Exercise requirements.
1. Condense the paragraph of the passage beginning "How do I know about his messages" into two shorter sentences that keep its main facts.
2. Quote everything in the passage from "How do I know" down to "of my possessions.", word for word.

Text passage.
•••••

I have been off the grid for a bit as I gave in to the darkness and spent some time away. I am on some new meds that haven't made any difference ( I am very limited due to my brain tumour of what I can take). I have been crying harder than usual. I am back to not sleeping and I collapsed at work. I am clinically depressed. I am weak from lack of sleep. I am dehydrated from crying out all my body fluids. I am frail. I have bought a few audio books. I am listening to podcasts and I am in counselling. I have found some support in people in a group who have also been very kind to me. Some have messaged me directly and we text. It has given me hope. Cheating is such an epidemic. So many people hurt. So many people struggling.

How do I know about his messages and what is happening? I have access to his emails. They were linked to my phone years ago. I know everyone told me to block him and delete everything. However had I done that I would have been wiped clean of so many of my possessions.

•••••

Given information.

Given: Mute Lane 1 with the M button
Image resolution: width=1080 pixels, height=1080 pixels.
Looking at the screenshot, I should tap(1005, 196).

•••••

Answer section.
1. The writer knows about his messages through access to his emails, which were linked to the writer's phone years ago. Everyone advised blocking him and deleting everything, but doing so would have cost the writer many possessions.

2.
How do I know about his messages and what is happening? I have access to his emails. They were linked to my phone years ago. I know everyone told me to block him and delete everything. However had I done that I would have been wiped clean of so many of my possessions.